Rust (2025) ist ein klassisch inszenierter Western, dessen Veröffentlichung unweigerlich vom tödlichen Vorfall am Set im Jahr 2021 überschattet wird, bei dem Kamerafrau Halyna Hutchins ums Leben kam. Trotz gelungener Hauptfigurenzeichnung und eindrucksvoller visueller Gestaltung leidet der Film unter seiner zerrissenen Produktionsgeschichte, was sich besonders in der unausgewogenen Dramaturgie und vernachlässigten Nebenfiguren zeigt.


Filmposter Rust (2024)
© Rust Movie Productions LLC

Rust - Legende des Westens (2025) KRITIK von Florian Wolf


Nun kommt er also doch, viele haben daran gezweifelt, dass dieser Film nach den tragischen Ereignissen am Set 2021 jemals veröffentlicht werden würde, aber nach mehreren juristischen, sowohl strafrechtlichen als auch zivilrechtlichen Auseinandersetzungen, die entschieden oder beigelegt wurden, konnte der Film 2024 wieder mit den Dreharbeiten beginnen und kommt nun am 1. Mai in die deutschen Kinos.


Doch natürlich wird der Film überschattet von den Ereignissen an jenem 21. Oktober 2021. Während einer Szenenprobe drang ein Schuss aus der Waffe von Schauspieler und Filmproduzent Alec Baldwin in den Körper der Kamerafrau Halyna Hutchins ein, durchschlug diesen und traf und verletzte auch den Regisseur Joel Souza. Hutchins starb noch auf dem Weg ins Krankenhaus, Joel Souza wurde verletzt, kam aber mit dem Leben davon.

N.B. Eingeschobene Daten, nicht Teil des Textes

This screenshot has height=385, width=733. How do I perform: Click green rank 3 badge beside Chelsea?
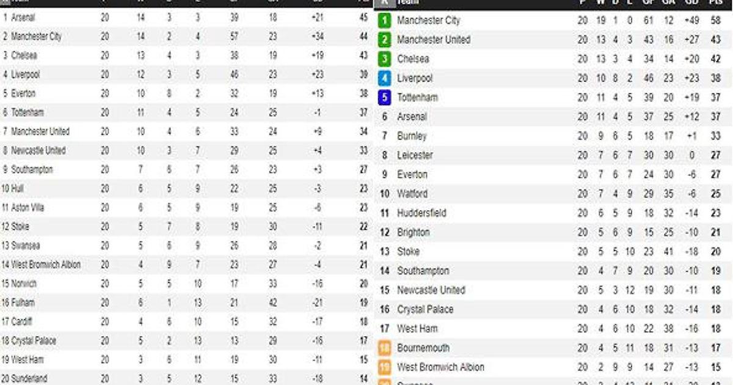384,59
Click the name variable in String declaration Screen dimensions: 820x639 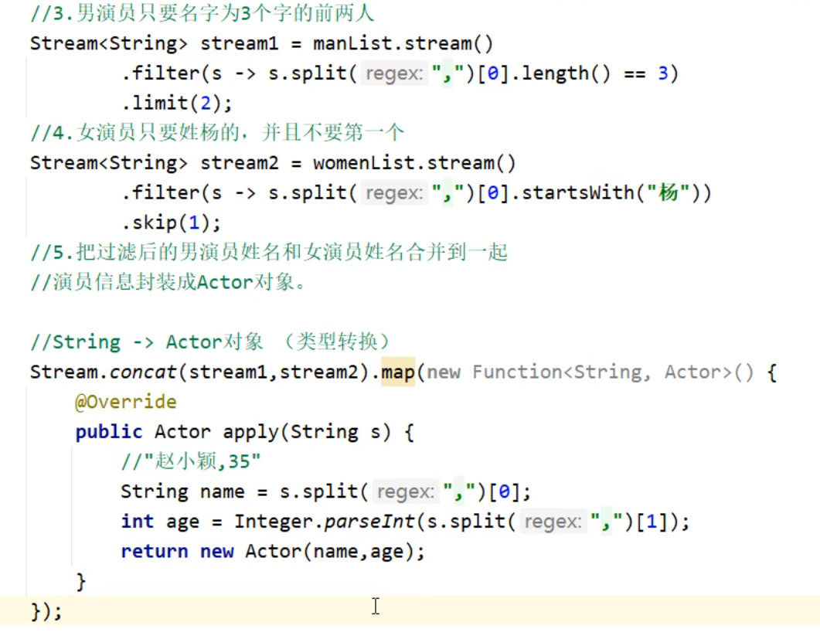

Schnell begannen in den Medien und vor allem in den unzähligen sozialen Netzwerken die Spekulationen, wie es zu einem solchen Vorfall an einem Filmset kommen konnte. Fest steht, dass sich in der Waffe nicht nur spezielle Kugeln für die Arbeit am Film befanden, die zwar beim Abfeuern einen lauten Knall erzeugen, aber kein Projektil verschießen, sondern auch mindestens eine echte scharfe Kugel. Diese Kugel traf die Kamerafrau tödlich.


Dass nun ausgerechnet der Film ebenfalls mit einem unbeabsichtigten tödlichen Schuss beginnt, ist zumindest bemerkenswert. Lucas (Patrick Scott McDermott), der eigentlich auf einen Wolf schießen will, verfehlt diesen und trifft einen herannahenden Mann. Vor Gericht wird er schuldig gesprochen und zum Tod durch den Strang verurteilt. Doch die erste Sorge in Gefangenschaft gilt nicht ihm, sondern seinem kleinen Bruder, für den der 13-Jährige nach dem Tod beider Eltern die Erwachsenen- und Erziehungsrolle übernehmen muss. Doch zur Vollstreckung des Urteils kommt es nicht, denn der in der Gegend berüchtigte Outlaw Harland Rust (Alec Baldwin) befreit Lucas aus dem Gefängnis. Rust, der sich als der Großvater des Jungen entpuppt, versucht diesen vor der Staatsmacht, vertreten durch den US-Marshals Marshel Wood Helm (Josh Hopkins) und den Kopfgeldjäger Fenton 'Preacher' Lan (Travis Fimmel), in Sicherheit zu bringen - und so beginnt ein Roadmovie im Gewand eines klassischen Westerns.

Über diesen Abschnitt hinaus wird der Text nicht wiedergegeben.